I believe the problem stems from the model structure. I will try to give a quick concise explanation of my situation, so the readers have a better understanding.
I want to prediction the variable “5Y_performance”, which correspond to the performance of a company after it had a share buyback announcement. The empirical data range is [-1:175]. The prior of the model is the aggregated empirical data of performance of companies that had a share buyback announcement. I update the prior by using the information from the column “marketcap_percentage”, corresponding the the proportion of the share buyback.

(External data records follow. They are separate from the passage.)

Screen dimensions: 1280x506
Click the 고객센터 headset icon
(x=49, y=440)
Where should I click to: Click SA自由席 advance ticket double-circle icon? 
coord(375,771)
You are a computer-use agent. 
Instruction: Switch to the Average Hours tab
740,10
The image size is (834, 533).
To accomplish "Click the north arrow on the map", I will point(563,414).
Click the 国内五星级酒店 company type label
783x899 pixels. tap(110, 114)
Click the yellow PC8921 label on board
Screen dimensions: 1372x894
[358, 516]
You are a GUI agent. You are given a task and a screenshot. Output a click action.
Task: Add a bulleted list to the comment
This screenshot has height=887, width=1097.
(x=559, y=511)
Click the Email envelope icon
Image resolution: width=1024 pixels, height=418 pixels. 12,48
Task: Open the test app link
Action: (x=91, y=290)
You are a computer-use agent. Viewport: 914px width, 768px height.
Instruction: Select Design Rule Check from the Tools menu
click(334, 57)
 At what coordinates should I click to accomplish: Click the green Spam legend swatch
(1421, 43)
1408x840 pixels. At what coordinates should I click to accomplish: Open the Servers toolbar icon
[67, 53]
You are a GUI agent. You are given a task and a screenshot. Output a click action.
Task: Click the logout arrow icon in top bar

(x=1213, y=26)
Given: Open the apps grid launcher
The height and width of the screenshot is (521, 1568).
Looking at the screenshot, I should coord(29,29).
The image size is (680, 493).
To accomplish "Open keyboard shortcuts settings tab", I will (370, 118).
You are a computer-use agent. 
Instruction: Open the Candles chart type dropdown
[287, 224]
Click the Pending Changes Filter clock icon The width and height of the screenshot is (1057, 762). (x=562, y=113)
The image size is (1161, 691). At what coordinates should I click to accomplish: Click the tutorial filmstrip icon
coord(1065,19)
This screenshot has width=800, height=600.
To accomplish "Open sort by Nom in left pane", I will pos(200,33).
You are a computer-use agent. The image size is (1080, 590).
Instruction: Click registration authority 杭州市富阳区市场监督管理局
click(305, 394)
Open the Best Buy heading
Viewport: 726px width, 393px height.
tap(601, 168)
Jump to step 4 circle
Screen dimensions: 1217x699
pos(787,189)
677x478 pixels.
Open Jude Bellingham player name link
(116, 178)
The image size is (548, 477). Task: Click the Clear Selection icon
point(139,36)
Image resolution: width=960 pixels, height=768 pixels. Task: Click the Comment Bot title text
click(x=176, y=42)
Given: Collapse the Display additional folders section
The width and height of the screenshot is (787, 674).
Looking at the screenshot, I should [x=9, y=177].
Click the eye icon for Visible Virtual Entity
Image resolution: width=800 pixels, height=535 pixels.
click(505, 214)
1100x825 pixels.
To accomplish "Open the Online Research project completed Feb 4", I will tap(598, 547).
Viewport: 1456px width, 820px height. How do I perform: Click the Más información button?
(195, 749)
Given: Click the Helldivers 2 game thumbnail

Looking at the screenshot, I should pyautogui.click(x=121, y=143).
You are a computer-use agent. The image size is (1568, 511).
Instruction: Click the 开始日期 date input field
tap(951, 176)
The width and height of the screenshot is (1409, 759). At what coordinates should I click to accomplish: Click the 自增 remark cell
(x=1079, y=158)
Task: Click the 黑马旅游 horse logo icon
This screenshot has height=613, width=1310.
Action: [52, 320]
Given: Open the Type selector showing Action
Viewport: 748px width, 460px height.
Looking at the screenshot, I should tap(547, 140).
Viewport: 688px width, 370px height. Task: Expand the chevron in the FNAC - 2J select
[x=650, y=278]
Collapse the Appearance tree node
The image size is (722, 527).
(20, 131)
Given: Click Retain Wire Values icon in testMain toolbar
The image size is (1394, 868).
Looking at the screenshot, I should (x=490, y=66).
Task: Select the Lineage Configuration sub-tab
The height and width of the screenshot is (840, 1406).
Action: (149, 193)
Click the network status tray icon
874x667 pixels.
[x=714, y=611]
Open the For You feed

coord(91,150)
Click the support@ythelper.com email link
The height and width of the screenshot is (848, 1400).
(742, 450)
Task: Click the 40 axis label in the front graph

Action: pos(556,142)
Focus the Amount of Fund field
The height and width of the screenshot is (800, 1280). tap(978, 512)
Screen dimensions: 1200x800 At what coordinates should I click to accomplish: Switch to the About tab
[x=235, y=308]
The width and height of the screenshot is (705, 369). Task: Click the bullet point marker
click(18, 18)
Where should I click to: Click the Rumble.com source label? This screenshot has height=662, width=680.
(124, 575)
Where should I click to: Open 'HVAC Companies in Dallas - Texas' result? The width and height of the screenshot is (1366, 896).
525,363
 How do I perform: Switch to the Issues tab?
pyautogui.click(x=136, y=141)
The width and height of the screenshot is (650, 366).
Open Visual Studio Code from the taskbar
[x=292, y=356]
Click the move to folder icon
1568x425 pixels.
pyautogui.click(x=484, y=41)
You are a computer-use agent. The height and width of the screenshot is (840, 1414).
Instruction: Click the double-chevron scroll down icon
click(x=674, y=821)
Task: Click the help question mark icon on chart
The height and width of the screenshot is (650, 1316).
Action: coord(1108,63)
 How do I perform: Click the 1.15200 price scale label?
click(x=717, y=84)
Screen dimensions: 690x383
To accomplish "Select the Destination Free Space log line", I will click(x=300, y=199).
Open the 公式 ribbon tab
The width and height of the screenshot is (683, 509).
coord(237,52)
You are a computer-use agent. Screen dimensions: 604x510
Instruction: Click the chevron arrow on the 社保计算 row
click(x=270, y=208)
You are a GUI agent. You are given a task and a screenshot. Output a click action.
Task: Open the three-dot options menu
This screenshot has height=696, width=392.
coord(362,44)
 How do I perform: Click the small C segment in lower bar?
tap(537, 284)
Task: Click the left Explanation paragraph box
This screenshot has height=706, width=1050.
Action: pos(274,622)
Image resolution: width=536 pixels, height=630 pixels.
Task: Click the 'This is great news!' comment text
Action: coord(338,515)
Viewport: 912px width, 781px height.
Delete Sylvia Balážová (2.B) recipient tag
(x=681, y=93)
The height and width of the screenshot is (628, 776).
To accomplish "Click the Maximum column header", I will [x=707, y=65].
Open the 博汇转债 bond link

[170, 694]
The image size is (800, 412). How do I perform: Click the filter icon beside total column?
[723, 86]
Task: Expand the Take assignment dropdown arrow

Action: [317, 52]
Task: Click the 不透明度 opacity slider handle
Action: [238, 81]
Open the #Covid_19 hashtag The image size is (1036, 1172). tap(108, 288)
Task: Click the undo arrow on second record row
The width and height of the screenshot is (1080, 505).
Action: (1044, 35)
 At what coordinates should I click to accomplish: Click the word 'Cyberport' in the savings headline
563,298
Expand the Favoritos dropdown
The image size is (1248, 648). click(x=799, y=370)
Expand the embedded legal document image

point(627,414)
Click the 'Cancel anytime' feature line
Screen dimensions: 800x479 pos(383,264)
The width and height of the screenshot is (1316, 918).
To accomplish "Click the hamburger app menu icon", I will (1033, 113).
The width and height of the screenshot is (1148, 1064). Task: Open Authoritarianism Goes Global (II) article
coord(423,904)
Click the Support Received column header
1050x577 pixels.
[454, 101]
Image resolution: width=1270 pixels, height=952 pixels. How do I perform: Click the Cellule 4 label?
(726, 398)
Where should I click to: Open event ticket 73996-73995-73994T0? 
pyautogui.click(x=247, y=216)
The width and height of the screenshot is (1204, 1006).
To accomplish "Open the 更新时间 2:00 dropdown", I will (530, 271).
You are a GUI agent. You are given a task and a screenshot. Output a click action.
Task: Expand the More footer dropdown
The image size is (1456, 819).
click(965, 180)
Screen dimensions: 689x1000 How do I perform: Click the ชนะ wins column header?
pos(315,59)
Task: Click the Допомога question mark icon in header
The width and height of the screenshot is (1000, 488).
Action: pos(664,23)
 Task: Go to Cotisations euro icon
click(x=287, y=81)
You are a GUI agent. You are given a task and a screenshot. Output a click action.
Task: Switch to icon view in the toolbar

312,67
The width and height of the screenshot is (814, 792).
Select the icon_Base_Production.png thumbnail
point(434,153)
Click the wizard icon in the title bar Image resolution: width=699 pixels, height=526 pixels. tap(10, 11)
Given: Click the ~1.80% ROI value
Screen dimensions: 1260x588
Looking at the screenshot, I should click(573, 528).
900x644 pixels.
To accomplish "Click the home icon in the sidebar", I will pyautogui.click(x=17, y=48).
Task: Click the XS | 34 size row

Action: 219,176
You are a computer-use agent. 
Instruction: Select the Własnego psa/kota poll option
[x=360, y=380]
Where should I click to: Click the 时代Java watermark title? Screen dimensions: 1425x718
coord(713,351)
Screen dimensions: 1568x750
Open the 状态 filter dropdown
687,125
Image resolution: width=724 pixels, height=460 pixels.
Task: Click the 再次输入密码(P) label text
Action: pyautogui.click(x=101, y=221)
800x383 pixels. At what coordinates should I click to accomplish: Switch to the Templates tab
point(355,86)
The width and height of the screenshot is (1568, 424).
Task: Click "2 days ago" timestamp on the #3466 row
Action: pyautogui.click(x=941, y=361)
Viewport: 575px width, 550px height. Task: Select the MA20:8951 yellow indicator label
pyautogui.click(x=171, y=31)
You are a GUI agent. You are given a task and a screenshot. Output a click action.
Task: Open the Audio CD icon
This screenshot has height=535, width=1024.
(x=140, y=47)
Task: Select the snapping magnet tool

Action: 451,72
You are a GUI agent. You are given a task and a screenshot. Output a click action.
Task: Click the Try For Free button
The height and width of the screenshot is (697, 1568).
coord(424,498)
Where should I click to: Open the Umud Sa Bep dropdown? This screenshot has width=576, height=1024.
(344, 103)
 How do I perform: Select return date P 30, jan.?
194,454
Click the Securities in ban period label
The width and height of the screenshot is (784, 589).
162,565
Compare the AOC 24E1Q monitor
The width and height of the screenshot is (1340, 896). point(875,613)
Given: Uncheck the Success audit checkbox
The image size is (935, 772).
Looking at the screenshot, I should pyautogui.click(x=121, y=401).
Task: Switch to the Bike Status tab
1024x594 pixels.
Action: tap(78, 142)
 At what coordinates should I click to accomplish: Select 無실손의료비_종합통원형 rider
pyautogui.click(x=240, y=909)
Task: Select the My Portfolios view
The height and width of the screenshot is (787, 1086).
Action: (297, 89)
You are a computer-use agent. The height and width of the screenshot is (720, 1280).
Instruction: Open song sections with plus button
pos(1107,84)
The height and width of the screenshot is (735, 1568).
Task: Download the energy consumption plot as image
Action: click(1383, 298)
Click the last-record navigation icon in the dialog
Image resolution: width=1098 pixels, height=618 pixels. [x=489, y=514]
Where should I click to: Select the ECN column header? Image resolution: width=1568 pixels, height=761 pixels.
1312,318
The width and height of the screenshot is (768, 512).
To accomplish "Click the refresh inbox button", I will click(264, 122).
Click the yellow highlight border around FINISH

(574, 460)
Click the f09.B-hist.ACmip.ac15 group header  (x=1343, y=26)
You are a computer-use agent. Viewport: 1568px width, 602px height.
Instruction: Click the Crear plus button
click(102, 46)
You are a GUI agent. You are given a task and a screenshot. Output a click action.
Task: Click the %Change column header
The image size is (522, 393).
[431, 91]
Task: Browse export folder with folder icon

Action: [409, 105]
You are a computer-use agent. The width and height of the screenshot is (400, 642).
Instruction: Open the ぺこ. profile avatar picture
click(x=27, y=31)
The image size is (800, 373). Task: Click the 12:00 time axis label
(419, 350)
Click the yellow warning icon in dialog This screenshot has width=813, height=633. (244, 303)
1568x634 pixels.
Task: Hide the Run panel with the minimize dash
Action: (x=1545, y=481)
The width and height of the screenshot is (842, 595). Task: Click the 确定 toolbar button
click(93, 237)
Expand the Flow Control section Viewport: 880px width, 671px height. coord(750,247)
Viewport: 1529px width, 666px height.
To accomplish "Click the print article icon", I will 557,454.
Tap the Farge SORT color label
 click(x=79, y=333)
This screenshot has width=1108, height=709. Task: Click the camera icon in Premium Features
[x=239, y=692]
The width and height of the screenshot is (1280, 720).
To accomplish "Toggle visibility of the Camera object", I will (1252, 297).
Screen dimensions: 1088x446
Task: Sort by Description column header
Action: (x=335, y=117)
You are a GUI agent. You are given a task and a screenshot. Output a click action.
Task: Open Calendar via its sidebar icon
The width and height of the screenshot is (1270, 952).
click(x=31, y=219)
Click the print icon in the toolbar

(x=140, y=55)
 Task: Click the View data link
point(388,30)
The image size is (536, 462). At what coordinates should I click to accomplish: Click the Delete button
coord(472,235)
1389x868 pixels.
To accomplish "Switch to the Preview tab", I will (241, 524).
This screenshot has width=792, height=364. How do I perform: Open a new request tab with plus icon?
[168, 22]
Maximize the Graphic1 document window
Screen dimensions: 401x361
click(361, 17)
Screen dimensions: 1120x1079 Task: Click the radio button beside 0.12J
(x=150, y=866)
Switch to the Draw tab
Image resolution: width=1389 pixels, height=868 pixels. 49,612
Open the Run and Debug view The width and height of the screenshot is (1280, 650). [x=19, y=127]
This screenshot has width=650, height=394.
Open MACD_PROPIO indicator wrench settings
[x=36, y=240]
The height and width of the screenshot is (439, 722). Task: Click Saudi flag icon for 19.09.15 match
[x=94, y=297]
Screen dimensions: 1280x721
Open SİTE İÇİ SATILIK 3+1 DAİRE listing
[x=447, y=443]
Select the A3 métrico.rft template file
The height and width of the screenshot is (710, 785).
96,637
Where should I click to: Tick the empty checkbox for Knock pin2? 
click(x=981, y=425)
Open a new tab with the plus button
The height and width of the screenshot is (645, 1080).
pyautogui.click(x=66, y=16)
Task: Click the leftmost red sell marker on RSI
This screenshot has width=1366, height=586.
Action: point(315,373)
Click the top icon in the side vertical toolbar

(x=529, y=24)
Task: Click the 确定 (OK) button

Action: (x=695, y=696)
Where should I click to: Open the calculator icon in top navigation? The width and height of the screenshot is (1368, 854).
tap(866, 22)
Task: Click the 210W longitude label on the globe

The distribution of the untransformed data looks like this:
While the log-normal distribution looks like this (with a shift of 3.01 to have the data positive):
The structure of the Bayesian model looks like the following:
#since my data is in the range of [-1.00:175.00], where -1.00 represent -100% and 1.5 represent 150%, I
#shifted it to have it positive and higher than 1.00 so I can apply log-transformation
shift = 3.01
prior_belief_df = bb_belief_xs.groupby('company_ciqid')['5Y_performance'].mean().reset_index()
prior_belief_df.dropna(subset=['5Y_performance'], inplace=True)
prior_belief_df['5Y_performance_shifted'] = prior_belief_df['5Y_performance'] + shift
intervals = np.arange(0.00, 0.16, 0.01)
X_aggregated = []
Y_aggregated = []
for lower_bound in intervals:
filtered_df = bb_belief_xs[bb_belief_xs['marketcap_percentage'] >= lower_bound].copy()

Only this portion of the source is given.